Rabu, 29 Oktober 2025

KAJIAN TENTANG PENOLAKAN KEABSAHAN NASAB KARENA ADANYA CACAT YANG BISA DITERIMA ATAU TIDAK





Ada alasan-alasan tertentu yang memungkinkan pembatalan nasab, tetapi juga ada kondisi yang membuat nasab tidak dapat dibatalkan, terutama dalam Islam. Hal itu telah dijelaskan oleh Asy-Syarif Ibrahim bin Manshur Al-Hasyimi Al-Amin dalam karyanya Al-Madkhal fi Ilmi An-Nasab wa Qawaiduh sebagai berikut,

الجرح القادح في الأنساب والجرح المردود

ليس كلُّ جرحٍ قادحًا في النسب، بل من الجرح: ما هو قادحٌ، ومنه: ما هو مردود غير قادح.  

فالجرح القادح في الأنساب: هو الجرح المفسَّر، الصادر ممّن يُعتدُّ برأيه وديانته من العلماء، ولا تحوم حوله شبهة تحاملٍ أو تَعَنُّتٍ أو هوى، مع ذِكر أسبابه وشواهده.  

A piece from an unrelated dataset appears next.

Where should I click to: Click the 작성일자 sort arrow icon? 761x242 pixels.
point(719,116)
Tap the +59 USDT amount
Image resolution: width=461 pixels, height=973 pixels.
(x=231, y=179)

هذه القيود والشروط التي وضعها هي طَريقة أهل الحديث في تعديل الرواة وجرحهم، ولا بُدَّ من اعتبارها؛ لأنَّ الطعن في الأنساب داءٌ في هذه الأمة، أخبر عنه ﷺ وذمَّه بقوله: أَرْبَعٌ في أُمَّتِي مِنْ أَمْرِ الجَاهِلِيَّةِ لا يَتْرُكُونَهُنَّ: الفَخْرُ في الأَحْسَابِ، والطَّعْنُ في الأَنْسَابِ. (أخرجه مسلم برقم 934 وغيره).  

ولمّا كانت قواعد علم النسب غير محرَّرة في كتاب عبر التاريخ، استعينت بقواعد أهل الحديث لسببين:  

أحدُهما: أنَّ بين علم الحديث وعلم النسب وُشائجَ قويّة.  

فكِلا العلمين يتعلق بنقل الأخبار، وإن اختلفت مادة الخبر المنقول في كلٍّ منهما.  

الثاني: أنَّ قواعد أهل الحديث تُعَدُّ من أدقّ القواعد لضبط العلوم على الإطلاق؛ فلا استهانة ببعض قواعدهم وتطبيقاتهم في تحرير أصول وقواعد النسب، تقي النَّسَّابة من الزَّلل.  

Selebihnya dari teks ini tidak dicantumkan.